Yahoo! Inc. has proposed to spin off its stake in Alibaba and rename it Aabaco Holdings. However, the Internet company hopes that regulators in the United States would approve a tax deal first before conducting this business operation.
According to Aaron Back of the Wall Street Journal, Aabaco, the spinoff company, would consist of the $32 billion worth of Alibaba shares Yahoo owns. Based on Yahoo's filing, 95 percent of Aabaco's total assets would be formed from the stake in Alibaba.
"The deal is an elaborate way to get around the massive capital-gains tax that Yahoo would face if it sold the Alibaba stake outright," Back wrote. "Including the small-business unit allows the company to claim the transaction as a tax-free spinoff rather than a sale."
Back reported that for those investing in Alibaba, the "grand experiment in tax arbitrage" could result in "downward pressure by effectively creating an alternate Alibaba shareholding." The Wall Street Journal noted that Yahoo's initial filing did not provide any details on the financials of Aabaco.
"Aabaco will likely trade at a substantial discount to Alibaba, however, since it is in effect a less-direct means of investing in the Chinese e-commerce giant," Back wrote. "That is, unless investors are particularly excited by the small-business unit's prospects, which is unlikely."
The Wall Street Journal looked at reasons why investors would want to own shares in Aabaco.
"The endgame for investors would be to wait for Alibaba to acquire Aabaco outright," Back wrote. "It would be massively expensive to pay cash, but Alibaba could pay in its own shares.
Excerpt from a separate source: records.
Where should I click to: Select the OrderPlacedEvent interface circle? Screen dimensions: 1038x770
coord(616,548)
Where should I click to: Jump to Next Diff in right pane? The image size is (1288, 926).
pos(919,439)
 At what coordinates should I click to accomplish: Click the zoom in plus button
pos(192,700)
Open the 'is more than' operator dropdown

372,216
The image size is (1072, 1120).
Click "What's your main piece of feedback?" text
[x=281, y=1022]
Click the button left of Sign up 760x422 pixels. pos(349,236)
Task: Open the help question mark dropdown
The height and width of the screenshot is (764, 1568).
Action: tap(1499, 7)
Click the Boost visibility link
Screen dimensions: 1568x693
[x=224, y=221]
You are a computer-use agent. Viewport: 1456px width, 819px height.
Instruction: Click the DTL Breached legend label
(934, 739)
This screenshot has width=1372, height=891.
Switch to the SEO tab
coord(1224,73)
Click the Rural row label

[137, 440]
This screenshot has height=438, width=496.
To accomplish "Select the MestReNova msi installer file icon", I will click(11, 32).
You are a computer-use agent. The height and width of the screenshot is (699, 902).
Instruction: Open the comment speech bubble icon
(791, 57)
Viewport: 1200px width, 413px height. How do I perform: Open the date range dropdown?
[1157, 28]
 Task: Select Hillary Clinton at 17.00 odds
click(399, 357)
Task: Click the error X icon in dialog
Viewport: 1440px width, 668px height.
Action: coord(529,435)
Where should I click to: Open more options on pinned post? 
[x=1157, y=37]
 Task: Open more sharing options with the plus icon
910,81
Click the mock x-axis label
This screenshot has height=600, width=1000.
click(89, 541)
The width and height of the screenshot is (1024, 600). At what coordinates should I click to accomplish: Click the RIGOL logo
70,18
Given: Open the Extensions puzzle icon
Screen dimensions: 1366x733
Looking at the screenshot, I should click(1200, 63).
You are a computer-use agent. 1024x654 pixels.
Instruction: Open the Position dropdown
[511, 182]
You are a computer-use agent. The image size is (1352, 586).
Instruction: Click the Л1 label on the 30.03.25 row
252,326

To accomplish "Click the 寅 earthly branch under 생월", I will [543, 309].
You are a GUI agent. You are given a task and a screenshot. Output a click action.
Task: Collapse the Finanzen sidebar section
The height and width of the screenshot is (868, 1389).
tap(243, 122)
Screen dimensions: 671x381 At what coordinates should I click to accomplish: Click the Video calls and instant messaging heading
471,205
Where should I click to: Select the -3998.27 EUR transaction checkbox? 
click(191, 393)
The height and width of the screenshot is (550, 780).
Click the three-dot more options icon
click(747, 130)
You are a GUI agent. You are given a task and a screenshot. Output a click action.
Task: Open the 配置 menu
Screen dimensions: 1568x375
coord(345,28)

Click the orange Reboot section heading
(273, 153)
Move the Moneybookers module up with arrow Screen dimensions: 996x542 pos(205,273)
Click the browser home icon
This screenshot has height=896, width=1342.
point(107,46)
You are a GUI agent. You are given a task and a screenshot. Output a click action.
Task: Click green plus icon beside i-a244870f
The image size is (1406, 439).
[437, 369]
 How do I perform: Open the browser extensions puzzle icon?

Because Aabaco would likely trade at a discount, Alibaba would be doing so at an advantageous ratio, thus picking up a net stake in itself virtually for free."
Back added that "the maneuver would have the effect of a stock buyback, without having to expend cash." However, he noted that "there's little urgency" for Alibaba to conduct such a business move.
"It just raised capital, so turning around and extinguishing shares seems unlikely," Back wrote.
According to Jessica Guynn of USA Today, Yahoo originally announced the spinoff in January. It expects the move to take place in the fourth quarter barring any regulation red-tape.
"Yahoo warned it might call off the spin-off if it can't get written assurances from tax authorities that the transaction will be tax-free for shareholders," Guynn wrote. "Yahoo did not announce who would lead Aabaco."
Yahoo indicated to USA Today that once the spinoff takes place, "Aabaco Holdings will own about 384 million shares of Alibaba Group, representing an ownership interest of approximately 15 percent in Alibaba Group."